É preciso respostas novas, no sentido de inovadoras, que alterem a realidade de forma significativa. A realidade é dinâmica e não estática. Mudam-se os problemas, mudam-se as respostas. Pelo menos tentem nos convencer que isso é possível. Pelo menos um espasmo de reação para as demandas ATUAIS da sociedade.

Eu vi muita gente na rua, desculpe se não consigo ignorar.

O PT com a questão da “Miséria”, às vezes começa a parecer com o PSDB com a “Estabilização da Moeda”.  E se não sabem (não por ignorância, mas por terem terceirizado a informação à mídia corrupta) a miséria teve dois choques: um curto na implantação do Plano Real, e um longo e persistente com o Bolsa-Família. Se precisar, eu desenho.

São questões importantes, mas que se esgotaram na medida que a solução foi boa e, – óbvio – solucionou o problema. Mas todo mundo agora quer mais. É natural, a gente sempre quer mais. Por isso chegamos até aqui. Então, acho – apenas acho – que os eleitores já moveram a cadeira.

Por exemplo, acredito que temos que continuar nossos planos de construir hidrelétricas nas Amazônia, de se investir (mais) em Defesa, em Energia Nuclear, de grandes obras como a Transposição do São Francisco, etc. Todas causam grande impacto ambiental e eu acho necessárias para se vencer o atraso secular em infraestrutura que a década perdida (80’s) e o arrocho tucano (90’s) nos condenou.

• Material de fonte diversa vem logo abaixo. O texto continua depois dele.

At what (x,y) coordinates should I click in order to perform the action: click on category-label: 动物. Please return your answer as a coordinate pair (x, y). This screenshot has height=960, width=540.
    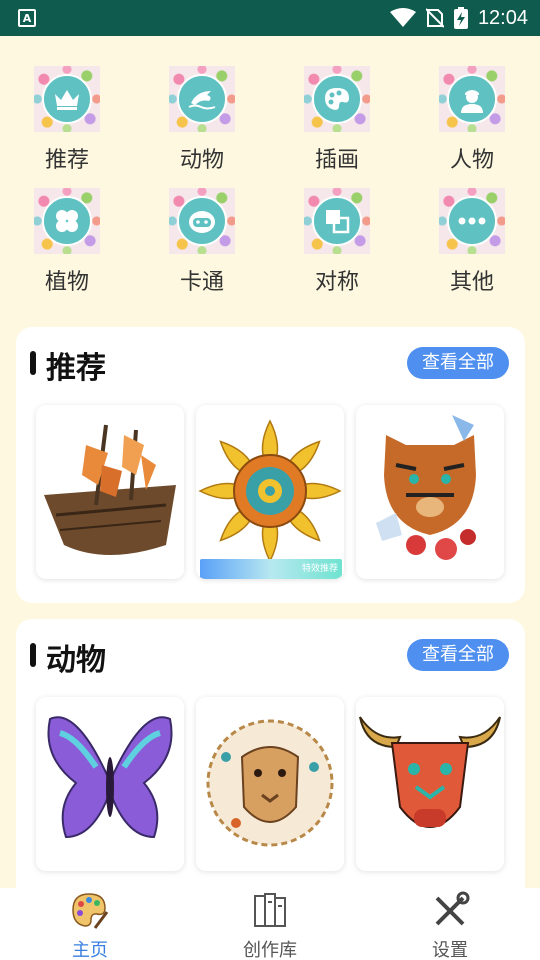
    Looking at the image, I should click on (202, 160).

“É por um bom motivo”, digo.

Mas esse meu discurso está velho e surrado, e acho que não será tão bem recebido pelas novas gerações. E se, nesses casos, isso não chega a preocupar, é só usar a mesma lógica para os outros casos. Todos os outros grandes temas que envolvem uma eleição. Pra mim tudo mudou, como se uma placa tectônica tivesse se movido de lugar. Perceberam agora o tamanho do problema?

Como já escrevi antes, “Lula não ensinou o PT a pescar”, e esses, que agora, tentam implodir a estratégia da Marina de vender a esperança, podem ser pegos no contrapé, ou morrerem, como todo peixe bom de briga, pela boca. Fica a dica, um bom conselho que lhes dou de graça, usem a boca (ou o teclado) para propor novas ideias e soluções. Pois, aqui embaixo os problemas se acumulam nas ruas e as respostas que propõem não fazem (mais) nenhum sentido. Mas pode ser meus olhos e ouvidos cansados da guerra.

É utopia? Primeiro, utopia significa um lugar perfeito que habita a imaginação dos homens, e não existe, então não tem que se prender ao real, e tampouco se encaixar em abstrações humanas, como a matemática, muito menos à probabilidade. Segundo, até aonde vi, essa nossa “tal realidade” não estava tão bem das pernas.

É só descer do Olimpo para conseguir enxergar. Mas descerão?

Aliás, falando em mitologia, o que que estava no fundo da caixa que armazenava todos os males do mundo, que Zeus – oh, ironia! – deu para Pandora, a curiosa esposa do irmão de Prometeu?

A esperança. Na política, é sempre assim, quem está [com o][no] poder, é obrigado a ficar preso ao pragmatismo pela força da realidade. Até que alguém aparece e recolhe os cacos estilhaçados dos sonhos de ontem, os cola com o espírito de Elpís e constrói uma nova utopia. Vende esse remendo aos eleitores, que compram e os colocam no poder.

Para que eles possam quebrar tudo de novo. ∞. Soa ruim? Melhor que não tê-la. Sem ela, afinal, não há vida.